Very simply a subsidy is a financial aid to promote the recipient. There are producer and consumer subsidies. The former ensure producers are better off while the latter reduce the price of goods to the consumer as has been done with Unga. Many subsidies are unsustainable because they are financed by the tax payer and come with high opportunity costs. The unga subsidy is in force only up until July 31. This then justifies why sustainability strategies should be planned.
The discipline of project planning uses problem tree or root cause analysis to find solutions by mapping out the anatomy of cause-and-effect around a problem. The analysis leads to more understanding of the problem and its often interconnected causes.

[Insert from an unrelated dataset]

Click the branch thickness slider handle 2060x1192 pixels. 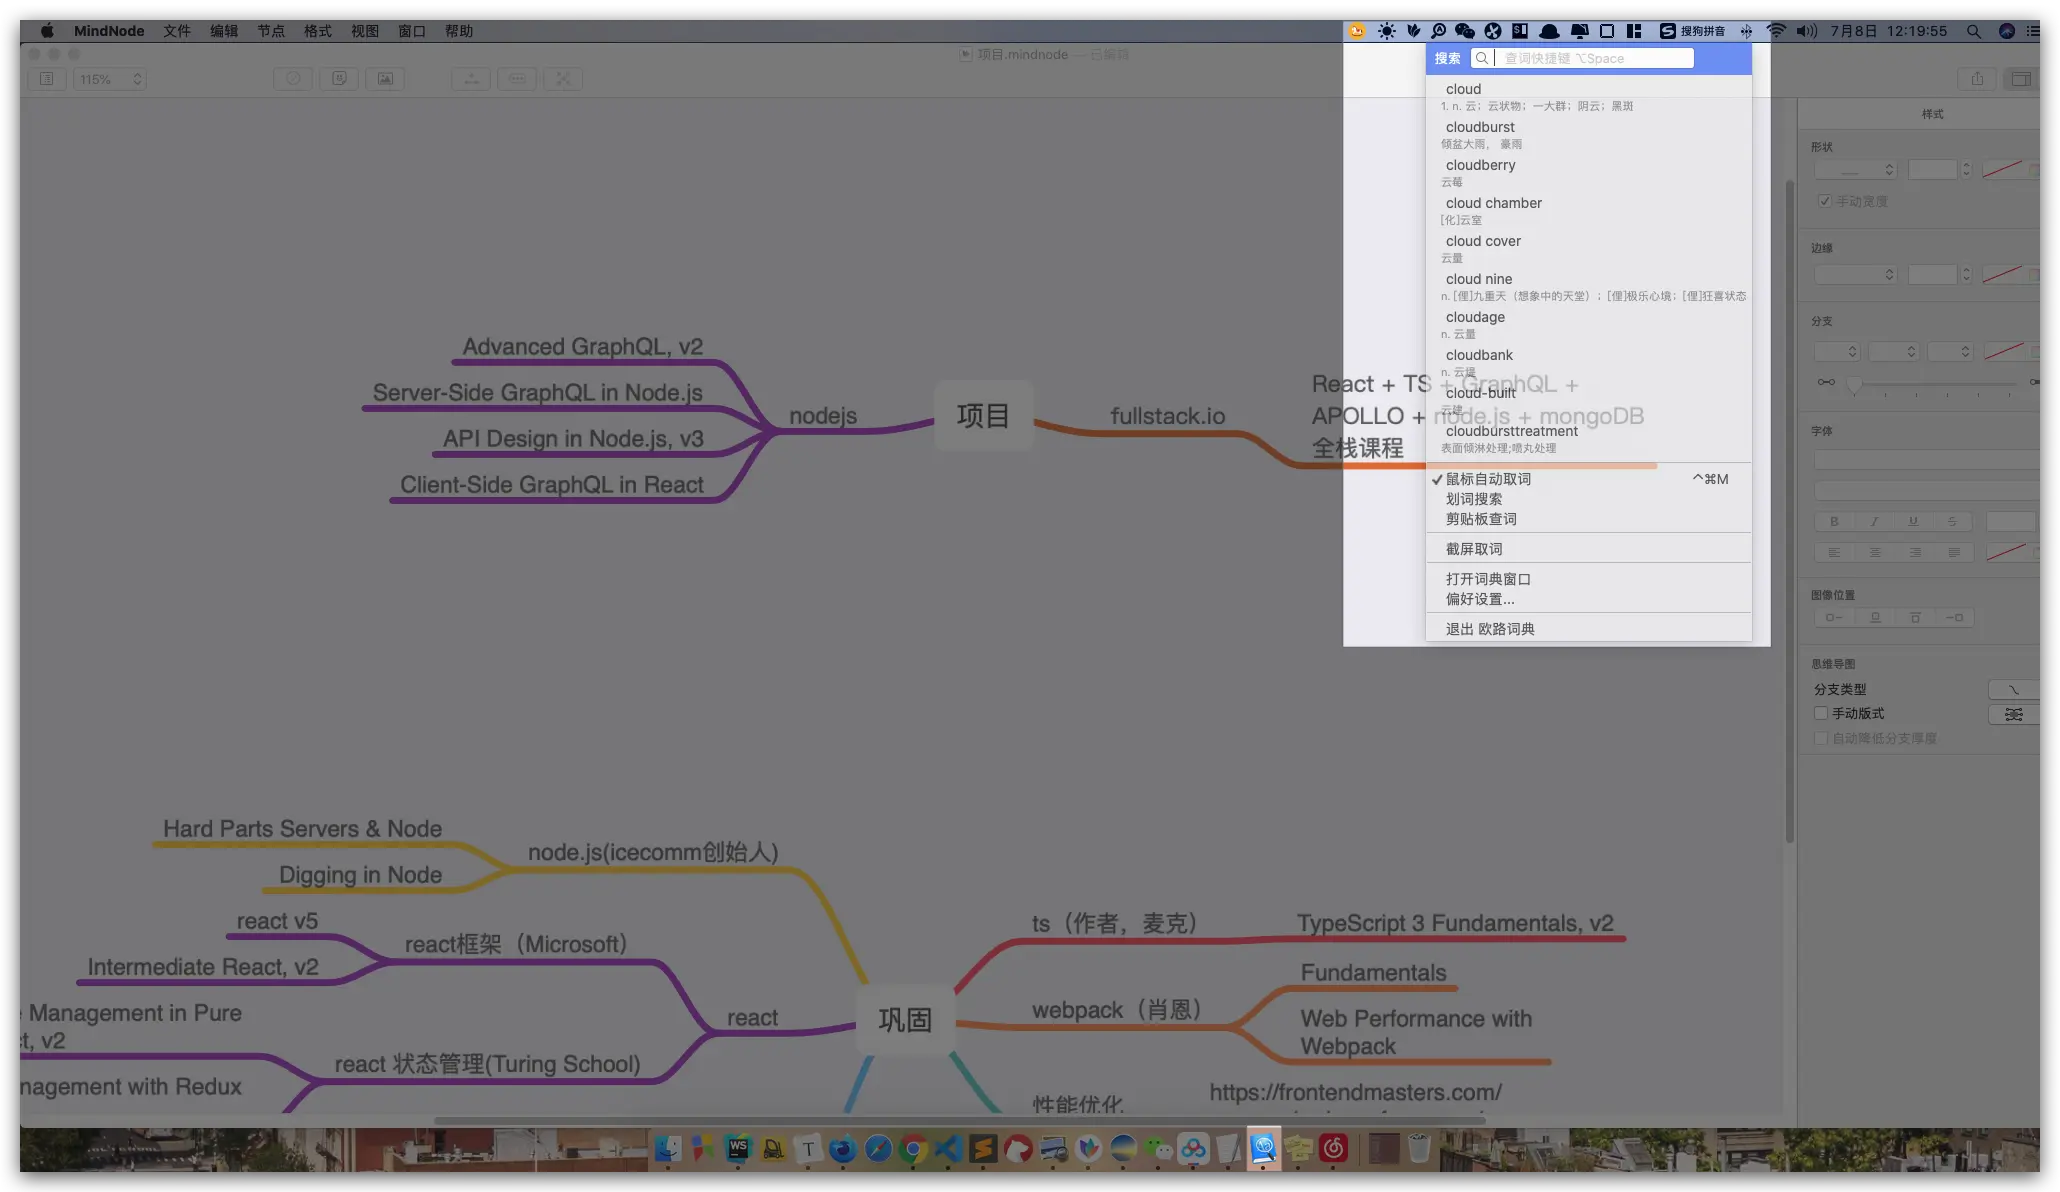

In one of his writings Chinua Achebe cites an Igbo proverb that says, “A man who does not know where the rain began to beat him cannot say where he dried his body.” Do we know where the “unga” rain started beating us and do we know how to dry ourselves? That is the unga question which problem tree analysis can be used to answer.
Prices are high because there is a shortage of maize. Our leaders have identified one chunk of the problem to be physical and biological causes including draught and diseases. The other chunks include social cultural, political and economic factors.
Social cultural factors include the organization of land and labour use. Population growth that reduces land size and rural urban drift that reduces rural labour supply are a chunk of the causes. The 2010 Constitution dedicated a chapter to land policy including maximum and minimum landholdings. Pressured by population growth the average landholding continues to shrink and with it productivity.
Economics makes the largest chunk of the problem. Economists tell us that there are a category of goods in competitive supply meaning that they are wanted for alternative uses. Suppliers of such goods will channel it to the avenue with best returns. Maize is such a good.
Nick Hutchinson, the chairman of the Cereal Millers Association (CMA) and CEO of Unga Feeds Ltd has been publicly quoted to think that we are scrambling for the little maize available with poultry, cows and pigs — and it looks like humans are losing. Consider that Kenya has about 31 million birds and close to 20 million dairy cows and you will get a rough picture of the feed required. Another competitor, Corn oil production has steadily been increasing.
Last week, The Standard revealed that in 2016 there was a 14 per cent drop in maize production yet there was a 59 per cebt increase in maize exportation. Data prepared by the Regional Agricultural Trade Intelligence Network (Ratin) shows that a 90-kg bag of maize retailed at Sh4,898 in Dar es Salaam. The same quantity of maize fetched about Sh2,700 in Nairobi and Sh4,597 in Burundi. This may explain the 59 per cent increase in exports that must have robbed us of our would be reserves. But wait a minute, when the Minister for Agriculture faced a parliamentary committee last week to explain maize shortages he heard that some farmers are holding maize in their stores. Interestingly the country imported at higher prices than offered to local farmers.
Some farmers of maize have switched to farming maize for fodder rather than for human consumption. This could have contributed to the 14% fall in maize production
In 2016 a number of farmers in areas that have traditionally grown maize including Narok and Trans Nzoia are reported to have cut down maize to grow grass for the booming dairy industry. And most have no regrets.
It makes both economic sense and cents because while growing grass requires very little attention and is harvested four times a year, maize is tedious and harvested once or twice.
To me the root cause of the problem is political.